**INSTRUCTIONS TO FOLLOW**. Find the word "agent" in the listing, and copy out each line where it turns up.

**INPUT FOR THIS TASK**.
== Segment start ==

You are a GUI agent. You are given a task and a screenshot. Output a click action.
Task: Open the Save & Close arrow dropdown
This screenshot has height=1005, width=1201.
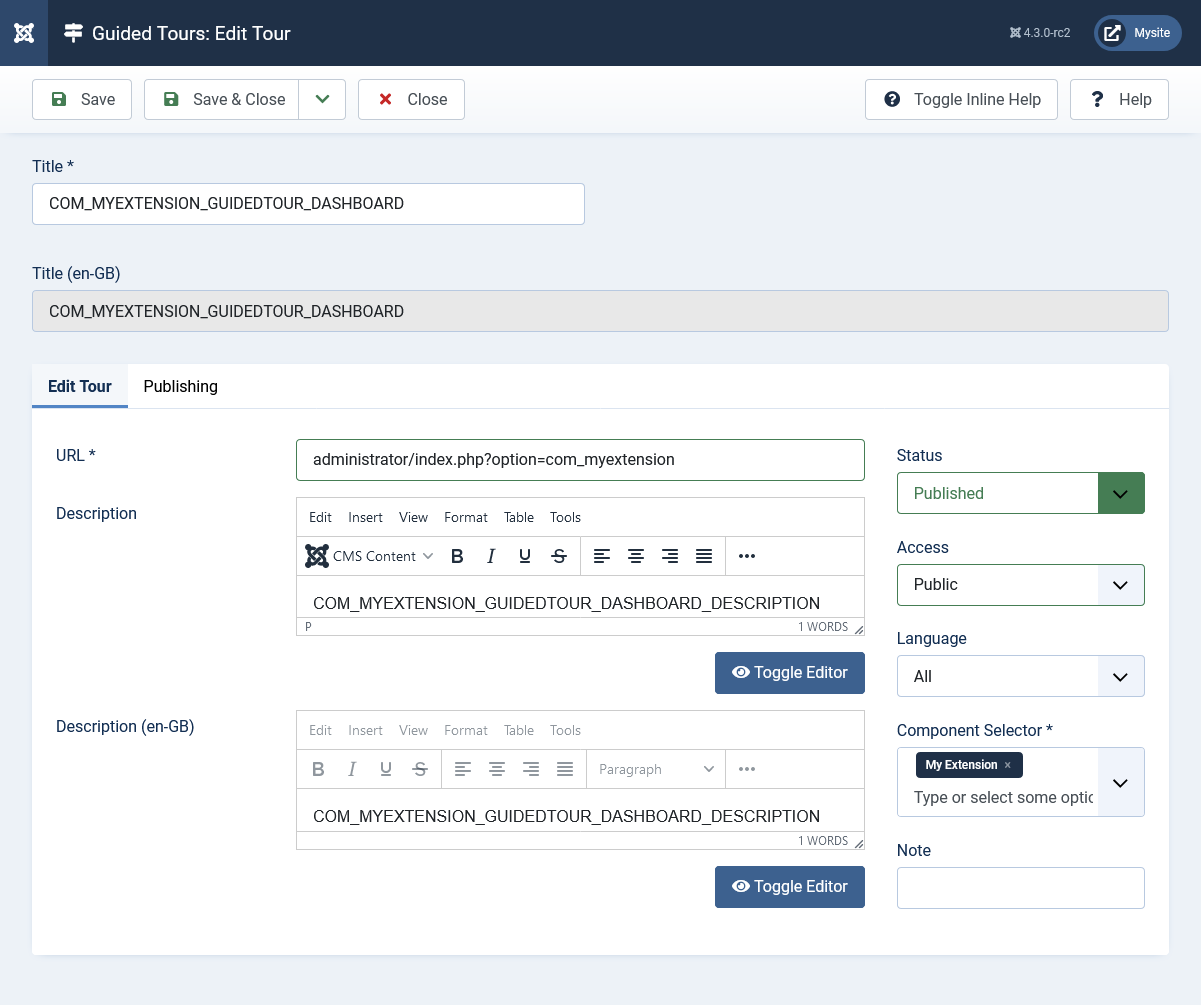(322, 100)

== Segment end ==
== Segment start ==

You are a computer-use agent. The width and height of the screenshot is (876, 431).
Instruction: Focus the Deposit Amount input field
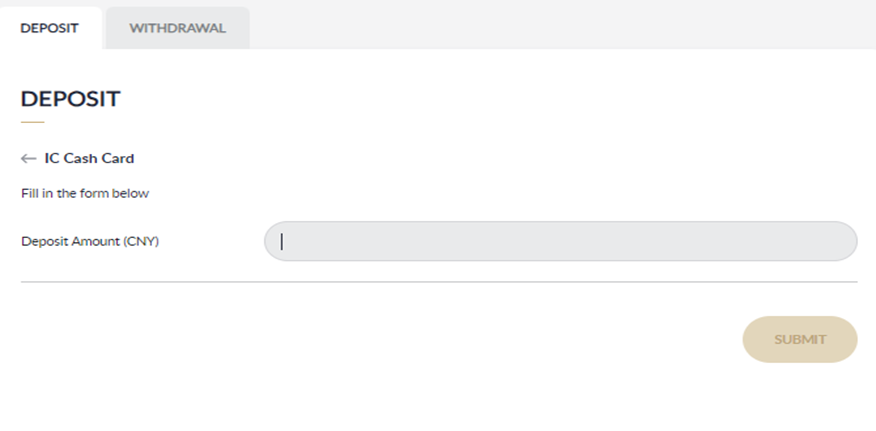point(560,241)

== Segment end ==

**RESPONSE BOX**.
You are a GUI agent. You are given a task and a screenshot. Output a click action.
You are a computer-use agent. The width and height of the screenshot is (876, 431).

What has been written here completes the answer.